Regular visitors here will have followed the digital Darkroom series I recently completed ( You can find the links in the side bar or main menu listings) , the start of which was talking about what you need when editing using a PC or Laptop. My preference will always be for a desktop PC although I do have one of the latest Samsung tablets as well that I can use for mobile photography. Having an ergonomic or comfortable desk is very much as important as the computer you use. In my case I was using a compact corner unit desk I built some time ago, however I have never been a fan of having a sizeable PC case taking up desktop realestate.

With than in mind I jumped on YouTube to see what I could find. I found this.

 

I knew straight away this was the design I would use as the basis for my new desk. I elected to leave out the extra drawer that is shown in the video as this helped keep the height of the top of the table exactly where I wanted it. As the components I use to power my i5 based editing rig included a full height video card and a larger than standard CPU cooler I needed to make the componentry drawer deeper.

I also flush mounted a 22 mm momentary switch into the front face of the drawer, and it sits about 1 mm higher than the panel face to make it easy to press. Thats it, no extra led or anything needed. I dont need power leds or hardrive leds, its pretty obvious if the PC isn’t running.

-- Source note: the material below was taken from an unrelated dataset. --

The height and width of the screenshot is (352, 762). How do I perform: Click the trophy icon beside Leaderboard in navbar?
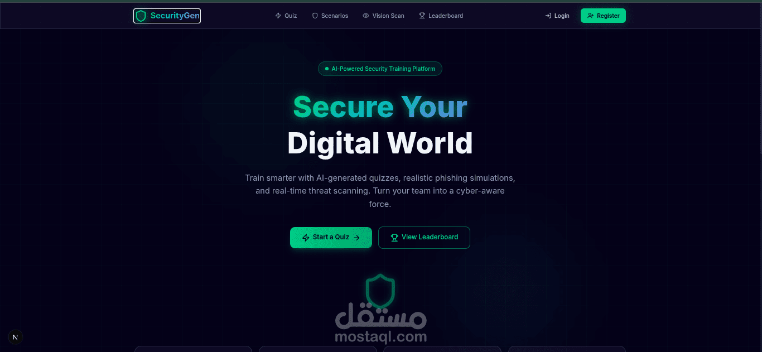422,16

The table top is made from five 150 mm x 20 mm Macrocarpa boards and is 1800 mm in length with a depth of 650 mm. Framing

and legs are made from American White Oak and are tapered to give the whole thing a slight retro look. I liked the knot detail in the wood so much I choose to finish the top with semi gloss water based poly. Four coats in all. Now I have a much better work surface and it no longer feels crowded and cramped when I’m using it. As I had all the component parts in stock this cost me nothing but time to finish.

You could build your own desk like this very cheaply with some ply or even MDF and paint finish the project.